Exercise:
Starting at the line that contains "Instruction: Click the rightmost punch hole", transcribe each line through the end of the material below, exactly and nothing else, leaving out the pictures.

Input data:
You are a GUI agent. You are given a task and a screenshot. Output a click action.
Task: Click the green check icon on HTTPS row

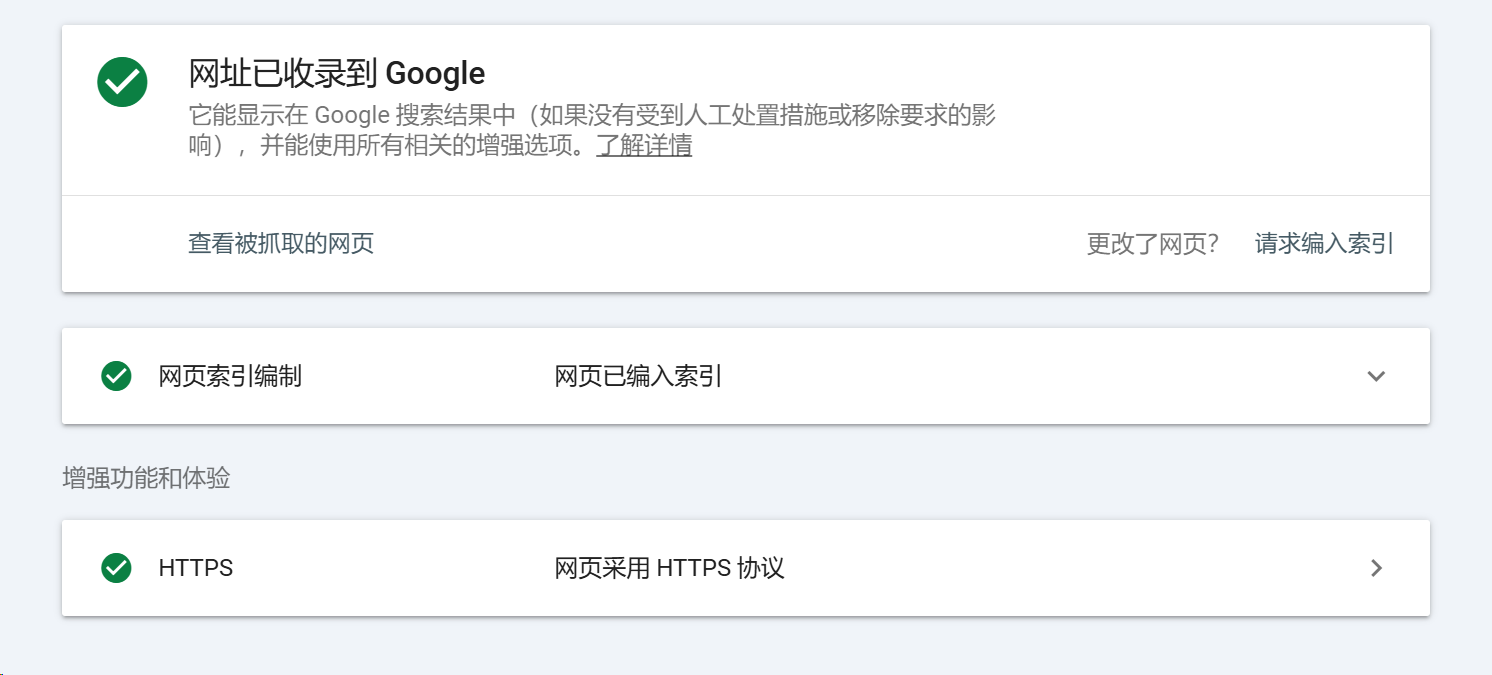pyautogui.click(x=117, y=568)
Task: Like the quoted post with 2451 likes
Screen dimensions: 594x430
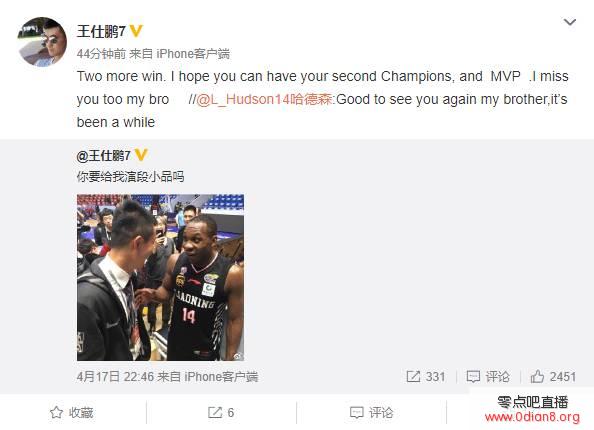Action: 537,377
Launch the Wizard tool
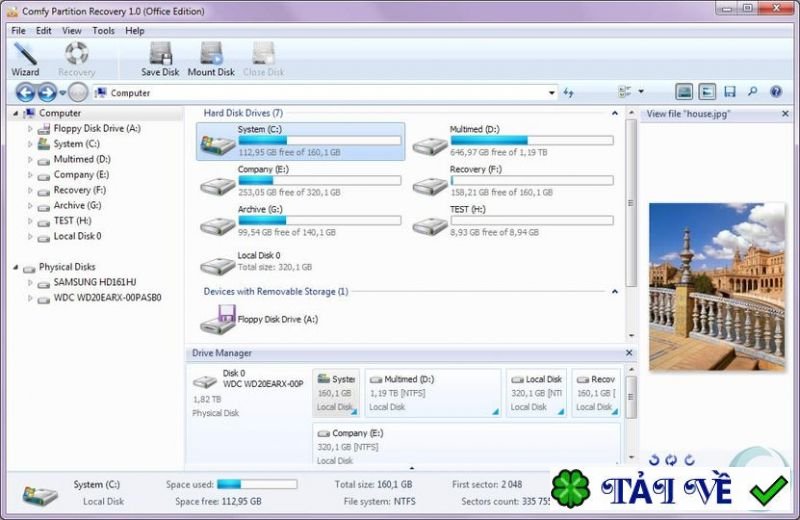This screenshot has width=800, height=520. pos(25,59)
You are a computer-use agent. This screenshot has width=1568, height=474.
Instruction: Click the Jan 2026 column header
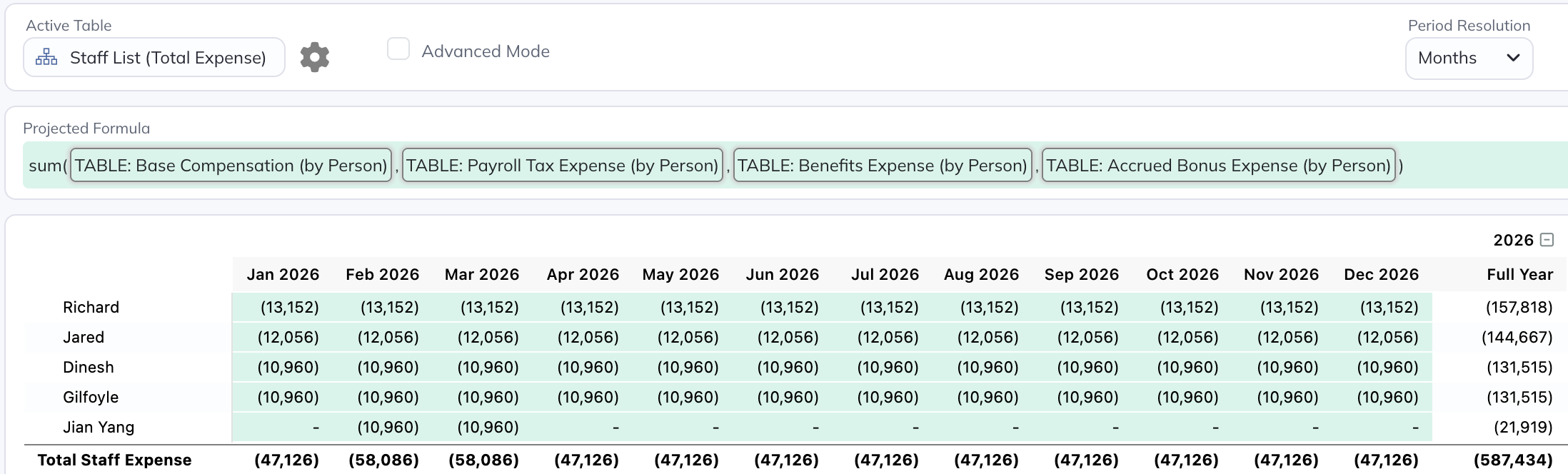[283, 275]

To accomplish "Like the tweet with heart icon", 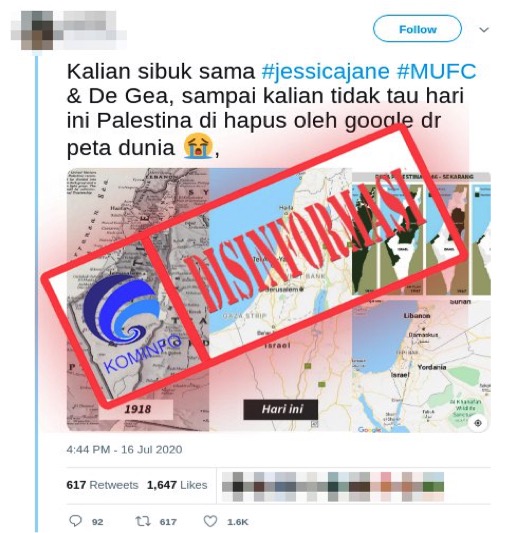I will (210, 521).
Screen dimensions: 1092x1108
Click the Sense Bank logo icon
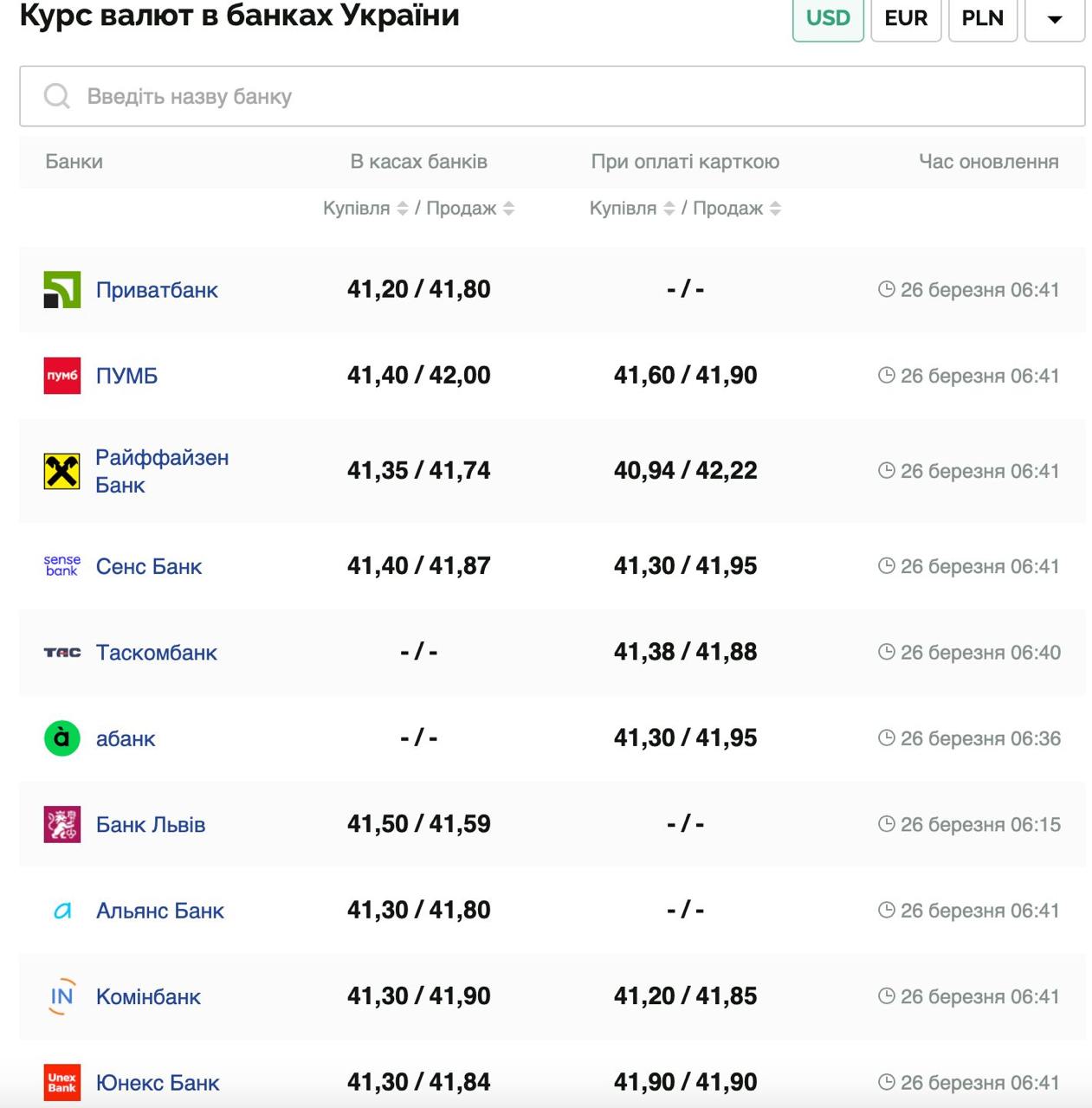(x=61, y=566)
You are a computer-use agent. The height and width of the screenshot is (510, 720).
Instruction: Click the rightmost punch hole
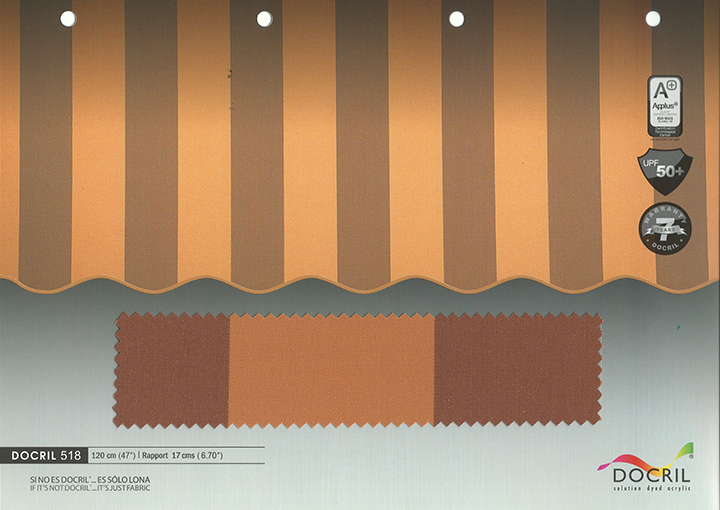[653, 18]
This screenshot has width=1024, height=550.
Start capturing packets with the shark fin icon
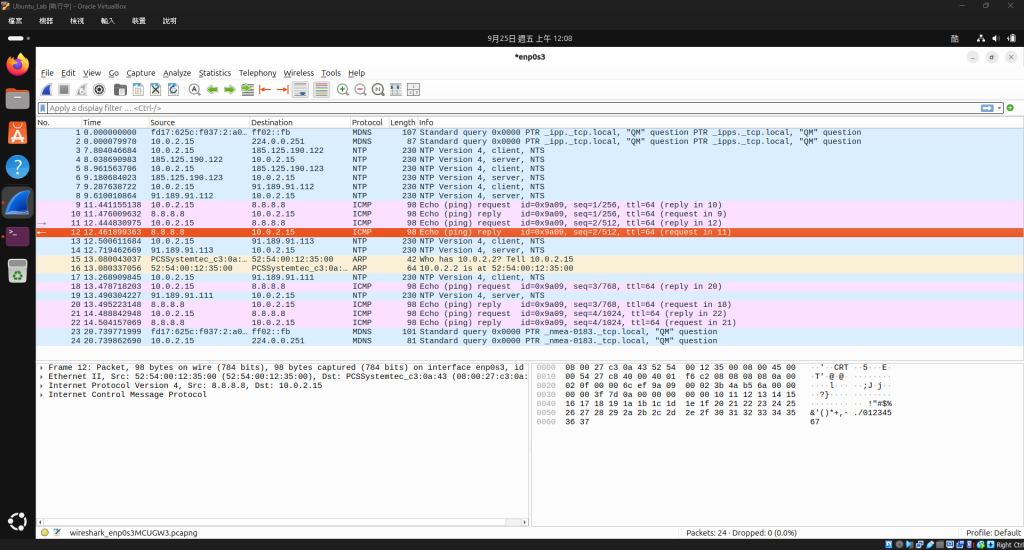point(46,90)
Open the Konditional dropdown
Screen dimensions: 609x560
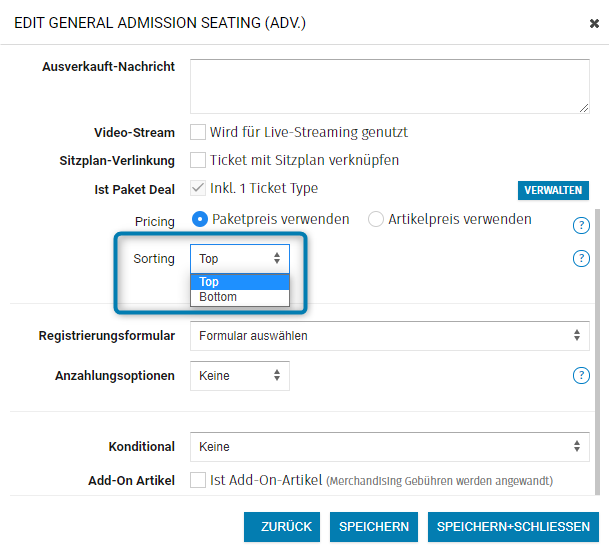pos(389,447)

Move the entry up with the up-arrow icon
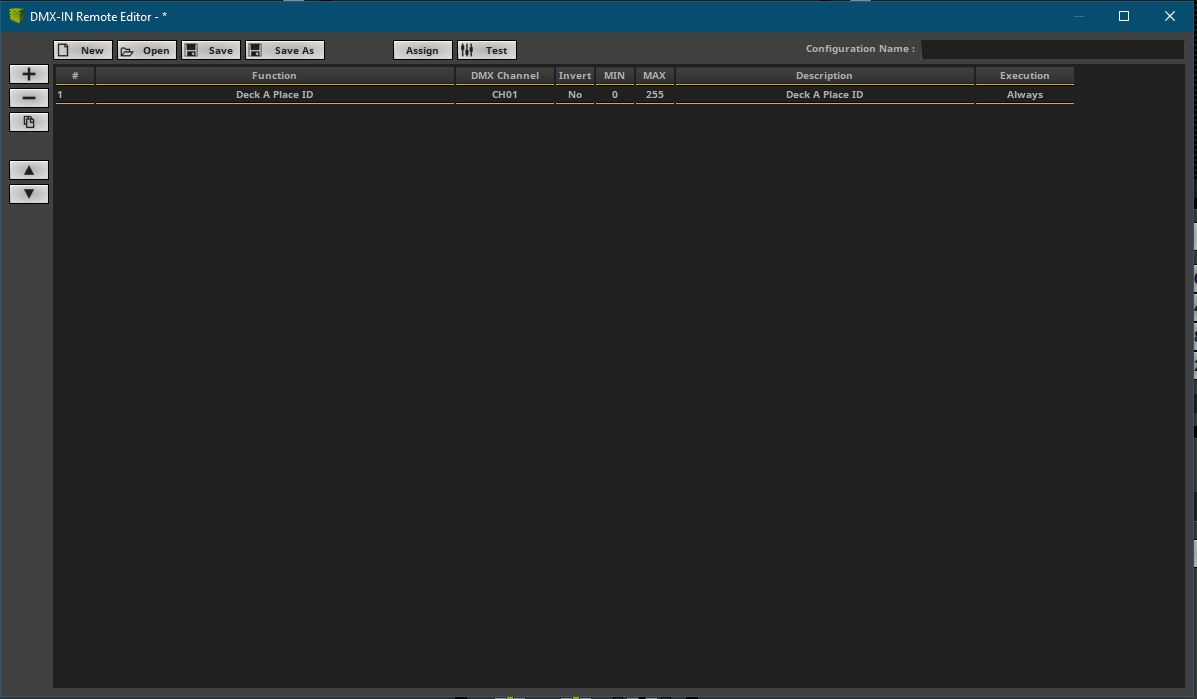coord(28,169)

Answer area:
Instruction: Click the rightmost punch hole
[653, 18]
This screenshot has width=1024, height=550.
Start capturing packets with the shark fin icon
point(46,90)
Open the Konditional dropdown
Screen dimensions: 609x560
pos(389,447)

Move the entry up with the up-arrow icon
coord(28,169)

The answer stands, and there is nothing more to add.